— TASK DESCRIPTION —
Each record below must be written out again in exactly the same form.

(Records from a dataset)
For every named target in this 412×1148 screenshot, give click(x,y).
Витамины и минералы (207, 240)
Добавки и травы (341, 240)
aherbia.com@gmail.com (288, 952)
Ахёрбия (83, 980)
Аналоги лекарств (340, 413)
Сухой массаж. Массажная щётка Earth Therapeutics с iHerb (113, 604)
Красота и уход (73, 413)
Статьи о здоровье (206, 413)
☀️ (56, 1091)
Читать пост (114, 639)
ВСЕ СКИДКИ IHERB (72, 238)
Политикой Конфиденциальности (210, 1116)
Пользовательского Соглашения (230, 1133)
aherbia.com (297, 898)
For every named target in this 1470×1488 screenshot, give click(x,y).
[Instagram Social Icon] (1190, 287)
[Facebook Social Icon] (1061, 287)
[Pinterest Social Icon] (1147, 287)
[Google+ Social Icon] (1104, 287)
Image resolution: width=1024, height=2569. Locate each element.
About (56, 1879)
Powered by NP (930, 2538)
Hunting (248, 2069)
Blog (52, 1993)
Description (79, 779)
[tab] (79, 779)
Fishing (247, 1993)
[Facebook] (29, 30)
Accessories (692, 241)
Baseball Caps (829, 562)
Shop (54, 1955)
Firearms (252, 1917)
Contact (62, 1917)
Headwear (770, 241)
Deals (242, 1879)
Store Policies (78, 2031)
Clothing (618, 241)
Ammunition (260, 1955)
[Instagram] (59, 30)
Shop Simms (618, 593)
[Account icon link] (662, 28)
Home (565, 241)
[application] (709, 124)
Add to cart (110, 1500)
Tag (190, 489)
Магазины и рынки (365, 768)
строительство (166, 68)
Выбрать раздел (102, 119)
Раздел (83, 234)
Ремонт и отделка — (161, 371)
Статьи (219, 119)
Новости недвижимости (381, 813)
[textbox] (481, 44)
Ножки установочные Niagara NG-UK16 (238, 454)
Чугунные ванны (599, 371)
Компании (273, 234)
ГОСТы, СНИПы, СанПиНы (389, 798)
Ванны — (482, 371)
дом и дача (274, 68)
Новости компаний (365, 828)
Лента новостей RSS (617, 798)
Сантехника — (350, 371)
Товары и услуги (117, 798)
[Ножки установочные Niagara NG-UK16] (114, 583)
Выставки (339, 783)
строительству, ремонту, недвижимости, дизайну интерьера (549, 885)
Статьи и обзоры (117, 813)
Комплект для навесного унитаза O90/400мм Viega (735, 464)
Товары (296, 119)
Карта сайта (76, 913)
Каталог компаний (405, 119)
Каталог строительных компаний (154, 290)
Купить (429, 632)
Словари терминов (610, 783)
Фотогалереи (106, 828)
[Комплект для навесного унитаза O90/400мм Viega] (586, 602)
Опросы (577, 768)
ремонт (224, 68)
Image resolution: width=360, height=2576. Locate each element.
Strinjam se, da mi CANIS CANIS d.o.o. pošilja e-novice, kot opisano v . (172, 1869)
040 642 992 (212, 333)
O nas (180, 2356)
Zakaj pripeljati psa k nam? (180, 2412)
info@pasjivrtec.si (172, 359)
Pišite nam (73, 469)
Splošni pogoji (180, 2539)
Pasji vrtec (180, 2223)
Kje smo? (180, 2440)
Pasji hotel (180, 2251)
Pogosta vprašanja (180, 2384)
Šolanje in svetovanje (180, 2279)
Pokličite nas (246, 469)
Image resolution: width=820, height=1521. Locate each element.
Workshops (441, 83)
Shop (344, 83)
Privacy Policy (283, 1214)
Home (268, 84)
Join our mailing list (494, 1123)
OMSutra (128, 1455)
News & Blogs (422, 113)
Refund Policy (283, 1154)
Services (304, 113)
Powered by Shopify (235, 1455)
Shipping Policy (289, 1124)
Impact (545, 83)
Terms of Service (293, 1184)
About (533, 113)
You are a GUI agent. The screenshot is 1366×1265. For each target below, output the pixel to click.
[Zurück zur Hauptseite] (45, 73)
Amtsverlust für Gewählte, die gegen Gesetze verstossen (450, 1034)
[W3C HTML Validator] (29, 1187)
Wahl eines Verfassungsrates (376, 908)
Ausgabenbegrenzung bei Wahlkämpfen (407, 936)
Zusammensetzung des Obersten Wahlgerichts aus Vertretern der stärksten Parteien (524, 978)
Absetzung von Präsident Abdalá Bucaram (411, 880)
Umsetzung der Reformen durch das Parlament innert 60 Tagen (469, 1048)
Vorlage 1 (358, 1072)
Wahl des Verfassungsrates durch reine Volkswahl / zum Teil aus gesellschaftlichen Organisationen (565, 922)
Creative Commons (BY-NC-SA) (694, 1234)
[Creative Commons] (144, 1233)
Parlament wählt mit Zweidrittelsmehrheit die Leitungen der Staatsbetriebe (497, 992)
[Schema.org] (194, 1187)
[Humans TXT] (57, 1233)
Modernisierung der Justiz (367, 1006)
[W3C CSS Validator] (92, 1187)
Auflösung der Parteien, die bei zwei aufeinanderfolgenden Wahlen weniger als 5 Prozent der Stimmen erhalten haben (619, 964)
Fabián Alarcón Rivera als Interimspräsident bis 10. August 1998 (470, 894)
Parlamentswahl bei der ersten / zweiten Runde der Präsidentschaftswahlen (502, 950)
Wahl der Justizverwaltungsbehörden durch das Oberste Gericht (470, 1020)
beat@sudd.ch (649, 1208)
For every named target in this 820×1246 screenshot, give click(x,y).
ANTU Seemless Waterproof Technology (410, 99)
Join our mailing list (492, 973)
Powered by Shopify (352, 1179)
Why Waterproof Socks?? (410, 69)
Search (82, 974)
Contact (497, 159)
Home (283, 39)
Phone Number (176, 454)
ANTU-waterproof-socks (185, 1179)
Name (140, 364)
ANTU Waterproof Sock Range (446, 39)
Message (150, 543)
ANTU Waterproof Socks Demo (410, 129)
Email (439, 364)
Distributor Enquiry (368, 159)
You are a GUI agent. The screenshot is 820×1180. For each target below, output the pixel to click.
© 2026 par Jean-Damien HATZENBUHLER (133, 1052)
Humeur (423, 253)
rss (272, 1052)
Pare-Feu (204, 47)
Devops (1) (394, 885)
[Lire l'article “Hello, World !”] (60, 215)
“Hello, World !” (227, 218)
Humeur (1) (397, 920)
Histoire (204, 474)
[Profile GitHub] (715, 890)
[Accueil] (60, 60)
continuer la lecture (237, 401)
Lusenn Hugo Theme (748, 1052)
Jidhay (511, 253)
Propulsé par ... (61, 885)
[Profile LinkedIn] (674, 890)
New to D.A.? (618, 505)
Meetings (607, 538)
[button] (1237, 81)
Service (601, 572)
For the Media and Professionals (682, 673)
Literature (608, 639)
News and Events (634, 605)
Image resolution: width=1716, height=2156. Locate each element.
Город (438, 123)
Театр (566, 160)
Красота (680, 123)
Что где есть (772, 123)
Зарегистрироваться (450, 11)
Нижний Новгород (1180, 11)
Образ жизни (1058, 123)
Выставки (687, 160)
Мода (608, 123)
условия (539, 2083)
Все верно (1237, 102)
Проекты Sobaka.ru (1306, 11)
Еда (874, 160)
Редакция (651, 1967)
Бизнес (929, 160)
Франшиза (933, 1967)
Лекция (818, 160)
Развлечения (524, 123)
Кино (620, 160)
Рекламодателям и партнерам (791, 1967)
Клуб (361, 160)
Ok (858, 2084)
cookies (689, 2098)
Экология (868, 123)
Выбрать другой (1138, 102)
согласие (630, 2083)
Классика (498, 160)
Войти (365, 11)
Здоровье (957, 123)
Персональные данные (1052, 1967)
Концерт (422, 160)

— SOLUTION TO THIS EXERCISE —
For every named target in this 412×1148 screenshot, give click(x,y).
Витамины и минералы (207, 240)
Добавки и травы (341, 240)
aherbia.com@gmail.com (288, 952)
Ахёрбия (83, 980)
Аналоги лекарств (340, 413)
Сухой массаж. Массажная щётка Earth Therapeutics с iHerb (113, 604)
Красота и уход (73, 413)
Статьи о здоровье (206, 413)
☀️ (56, 1091)
Читать пост (114, 639)
ВСЕ СКИДКИ IHERB (72, 238)
Политикой Конфиденциальности (210, 1116)
Пользовательского Соглашения (230, 1133)
aherbia.com (297, 898)
For every named target in this 1470×1488 screenshot, give click(x,y).
[Instagram Social Icon] (1190, 287)
[Facebook Social Icon] (1061, 287)
[Pinterest Social Icon] (1147, 287)
[Google+ Social Icon] (1104, 287)
Image resolution: width=1024, height=2569. Locate each element.
About (56, 1879)
Powered by NP (930, 2538)
Hunting (248, 2069)
Blog (52, 1993)
Description (79, 779)
[tab] (79, 779)
Fishing (247, 1993)
[Facebook] (29, 30)
Accessories (692, 241)
Baseball Caps (829, 562)
Shop (54, 1955)
Firearms (252, 1917)
Contact (62, 1917)
Headwear (770, 241)
Deals (242, 1879)
Store Policies (78, 2031)
Clothing (618, 241)
Ammunition (260, 1955)
[Instagram] (59, 30)
Shop Simms (618, 593)
[Account icon link] (662, 28)
Home (565, 241)
[application] (709, 124)
Add to cart (110, 1500)
Tag (190, 489)
Магазины и рынки (365, 768)
строительство (166, 68)
Выбрать раздел (102, 119)
Раздел (83, 234)
Ремонт и отделка — (161, 371)
Статьи (219, 119)
Новости недвижимости (381, 813)
[textbox] (481, 44)
Ножки установочные Niagara NG-UK16 (238, 454)
Чугунные ванны (599, 371)
Компании (273, 234)
ГОСТы, СНИПы, СанПиНы (389, 798)
Ванны — (482, 371)
дом и дача (274, 68)
Новости компаний (365, 828)
Лента новостей RSS (617, 798)
Сантехника — (350, 371)
Товары и услуги (117, 798)
[Ножки установочные Niagara NG-UK16] (114, 583)
Выставки (339, 783)
строительству, ремонту, недвижимости, дизайну интерьера (549, 885)
Статьи и обзоры (117, 813)
Комплект для навесного унитаза O90/400мм Viega (735, 464)
Товары (296, 119)
Карта сайта (76, 913)
Каталог компаний (405, 119)
Каталог строительных компаний (154, 290)
Купить (429, 632)
Словари терминов (610, 783)
Фотогалереи (106, 828)
[Комплект для навесного унитаза O90/400мм Viega] (586, 602)
Опросы (577, 768)
ремонт (224, 68)
Image resolution: width=360, height=2576. Locate each element.
Strinjam se, da mi CANIS CANIS d.o.o. pošilja e-novice, kot opisano v . (172, 1869)
040 642 992 (212, 333)
O nas (180, 2356)
Zakaj pripeljati psa k nam? (180, 2412)
info@pasjivrtec.si (172, 359)
Pišite nam (73, 469)
Splošni pogoji (180, 2539)
Pasji vrtec (180, 2223)
Kje smo? (180, 2440)
Pasji hotel (180, 2251)
Pogosta vprašanja (180, 2384)
Šolanje in svetovanje (180, 2279)
Pokličite nas (246, 469)
Image resolution: width=820, height=1521. Locate each element.
Workshops (441, 83)
Shop (344, 83)
Privacy Policy (283, 1214)
Home (268, 84)
Join our mailing list (494, 1123)
OMSutra (128, 1455)
News & Blogs (422, 113)
Refund Policy (283, 1154)
Services (304, 113)
Powered by Shopify (235, 1455)
Shipping Policy (289, 1124)
Impact (545, 83)
Terms of Service (293, 1184)
About (533, 113)
You are a GUI agent. The screenshot is 1366×1265. For each target below, output the pixel to click.
[Zurück zur Hauptseite] (45, 73)
Amtsverlust für Gewählte, die gegen Gesetze verstossen (450, 1034)
[W3C HTML Validator] (29, 1187)
Wahl eines Verfassungsrates (376, 908)
Ausgabenbegrenzung bei Wahlkämpfen (407, 936)
Zusammensetzung des Obersten Wahlgerichts aus Vertretern der stärksten Parteien (524, 978)
Absetzung von Präsident Abdalá Bucaram (411, 880)
Umsetzung der Reformen durch das Parlament innert 60 Tagen (469, 1048)
Vorlage 1 (358, 1072)
Wahl des Verfassungsrates durch reine Volkswahl / zum Teil aus gesellschaftlichen Organisationen (565, 922)
Creative Commons (BY-NC-SA) (694, 1234)
[Creative Commons] (144, 1233)
Parlament wählt mit Zweidrittelsmehrheit die Leitungen der Staatsbetriebe (497, 992)
[Schema.org] (194, 1187)
[Humans TXT] (57, 1233)
Modernisierung der Justiz (367, 1006)
[W3C CSS Validator] (92, 1187)
Auflösung der Parteien, die bei zwei aufeinanderfolgenden Wahlen weniger als 5 Prozent der Stimmen erhalten haben (619, 964)
Fabián Alarcón Rivera als Interimspräsident bis 10. August 1998 (470, 894)
Parlamentswahl bei der ersten / zweiten Runde der Präsidentschaftswahlen (502, 950)
Wahl der Justizverwaltungsbehörden durch das Oberste Gericht (470, 1020)
beat@sudd.ch (649, 1208)
For every named target in this 820×1246 screenshot, give click(x,y).
ANTU Seemless Waterproof Technology (410, 99)
Join our mailing list (492, 973)
Powered by Shopify (352, 1179)
Why Waterproof Socks?? (410, 69)
Search (82, 974)
Contact (497, 159)
Home (283, 39)
Phone Number (176, 454)
ANTU-waterproof-socks (185, 1179)
Name (140, 364)
ANTU Waterproof Sock Range (446, 39)
Message (150, 543)
ANTU Waterproof Socks Demo (410, 129)
Email (439, 364)
Distributor Enquiry (368, 159)
You are a GUI agent. The screenshot is 820×1180. For each target below, output the pixel to click.
© 2026 par Jean-Damien HATZENBUHLER (133, 1052)
Humeur (423, 253)
rss (272, 1052)
Pare-Feu (204, 47)
Devops (1) (394, 885)
[Lire l'article “Hello, World !”] (60, 215)
“Hello, World !” (227, 218)
Humeur (1) (397, 920)
Histoire (204, 474)
[Profile GitHub] (715, 890)
[Accueil] (60, 60)
continuer la lecture (237, 401)
Lusenn Hugo Theme (748, 1052)
Jidhay (511, 253)
Propulsé par ... (61, 885)
[Profile LinkedIn] (674, 890)
New to D.A.? (618, 505)
Meetings (607, 538)
[button] (1237, 81)
Service (601, 572)
For the Media and Professionals (682, 673)
Literature (608, 639)
News and Events (634, 605)
Image resolution: width=1716, height=2156. Locate each element.
Город (438, 123)
Театр (566, 160)
Красота (680, 123)
Что где есть (772, 123)
Зарегистрироваться (450, 11)
Нижний Новгород (1180, 11)
Образ жизни (1058, 123)
Выставки (687, 160)
Мода (608, 123)
условия (539, 2083)
Все верно (1237, 102)
Проекты Sobaka.ru (1306, 11)
Еда (874, 160)
Редакция (651, 1967)
Бизнес (929, 160)
Франшиза (933, 1967)
Лекция (818, 160)
Развлечения (524, 123)
Кино (620, 160)
Рекламодателям и партнерам (791, 1967)
Клуб (361, 160)
Ok (858, 2084)
cookies (689, 2098)
Экология (868, 123)
Выбрать другой (1138, 102)
согласие (630, 2083)
Классика (498, 160)
Войти (365, 11)
Здоровье (957, 123)
Персональные данные (1052, 1967)
Концерт (422, 160)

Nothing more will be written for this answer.